### TEXTO DE ORIGEM
^^^^^^^^
Instituições da sociedade civil abrem diálogo contra a violência

SBPC participa da iniciativa cujo objetivo é incentivar o debate democrático em reação ao clima de intolerância e retrocessos na área de Direitos Humanos, que também afetam a educação e a ciência

Representantes de diversos setores da sociedade civil abriram nesta quinta-feira (15/8) a Mesa Nacional de Diálogo contra a Violência, uma iniciativa para incentivar o debate plural e democrático em reação ao clima de intolerância instalado na sociedade e de retrocessos na área dos Direitos Humanos.

Os autores da iniciativa são a Comissão Arns de Direitos Humanos e a Ordem dos Advogados do Brasil (OAB), que reuniram um grupo de representantes de instituições, entre eles a Conferência Nacional dos Bispos do Brasil (CNBB), Associação Brasileira de Imprensa (ABI), Conselho Nacional dos Direitos Humanos, Conselho Nacional das Igrejas Cristãs (Conic), Instituto Vladimir Herzog (IVH), Conselho Federal de Psicologia (CFP), Federação Nacional dos Jornalistas (Fenaj), Sociedade Brasileira para o Progresso da Ciência (SBPC), Fórum Brasileiro de Segurança Pública, Núcleo de Estudos da Violência da Universidade de São Paulo (NEV/USP), Instituto Sou da Paz e Centro Nacional de Africanidades e Resistência Afro-Brasileira (Cenarab).
^^^^^^^^
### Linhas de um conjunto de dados
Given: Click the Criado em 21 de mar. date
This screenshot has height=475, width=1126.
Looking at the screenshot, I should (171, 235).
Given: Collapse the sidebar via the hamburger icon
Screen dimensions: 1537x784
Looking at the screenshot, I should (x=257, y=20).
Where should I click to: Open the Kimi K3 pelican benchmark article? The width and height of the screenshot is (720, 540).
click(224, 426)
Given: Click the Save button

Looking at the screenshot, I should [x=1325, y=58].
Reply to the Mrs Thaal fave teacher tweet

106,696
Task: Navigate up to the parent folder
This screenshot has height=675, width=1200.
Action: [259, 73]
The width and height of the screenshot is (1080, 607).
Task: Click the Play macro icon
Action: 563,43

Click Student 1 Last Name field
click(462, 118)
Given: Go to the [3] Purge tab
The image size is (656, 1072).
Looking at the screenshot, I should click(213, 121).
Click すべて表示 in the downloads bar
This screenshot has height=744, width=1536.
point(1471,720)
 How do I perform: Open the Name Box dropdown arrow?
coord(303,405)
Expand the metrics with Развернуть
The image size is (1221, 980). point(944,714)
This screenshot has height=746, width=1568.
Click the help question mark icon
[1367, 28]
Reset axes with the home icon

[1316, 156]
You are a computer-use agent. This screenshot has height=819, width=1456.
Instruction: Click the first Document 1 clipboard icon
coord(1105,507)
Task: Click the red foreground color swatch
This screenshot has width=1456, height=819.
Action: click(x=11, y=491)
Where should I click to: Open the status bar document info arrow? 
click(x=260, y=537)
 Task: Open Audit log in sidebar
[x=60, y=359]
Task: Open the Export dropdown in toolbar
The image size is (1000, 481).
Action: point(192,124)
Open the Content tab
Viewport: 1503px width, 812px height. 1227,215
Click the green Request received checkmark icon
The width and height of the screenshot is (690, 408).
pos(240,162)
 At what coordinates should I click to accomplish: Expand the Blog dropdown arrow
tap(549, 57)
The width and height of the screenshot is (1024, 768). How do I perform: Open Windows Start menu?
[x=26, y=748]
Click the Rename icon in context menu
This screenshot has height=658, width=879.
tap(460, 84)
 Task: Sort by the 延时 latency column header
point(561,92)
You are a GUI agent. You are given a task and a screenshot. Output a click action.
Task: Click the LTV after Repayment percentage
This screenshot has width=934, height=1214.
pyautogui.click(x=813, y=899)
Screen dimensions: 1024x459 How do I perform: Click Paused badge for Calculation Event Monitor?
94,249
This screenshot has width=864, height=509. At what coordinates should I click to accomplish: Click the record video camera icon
^^^^^^^^
### OBJETIVO
Reescreva, sem mudar nada, o trecho do texto sobre o diálogo contra a violência que vai de "Instituições da sociedade" até "dos Direitos Humanos.". As linhas são um material à parte, sem ligação com o texto.

### RESULTADO FINAL
Instituições da sociedade civil abrem diálogo contra a violência

SBPC participa da iniciativa cujo objetivo é incentivar o debate democrático em reação ao clima de intolerância e retrocessos na área de Direitos Humanos, que também afetam a educação e a ciência

Representantes de diversos setores da sociedade civil abriram nesta quinta-feira (15/8) a Mesa Nacional de Diálogo contra a Violência, uma iniciativa para incentivar o debate plural e democrático em reação ao clima de intolerância instalado na sociedade e de retrocessos na área dos Direitos Humanos.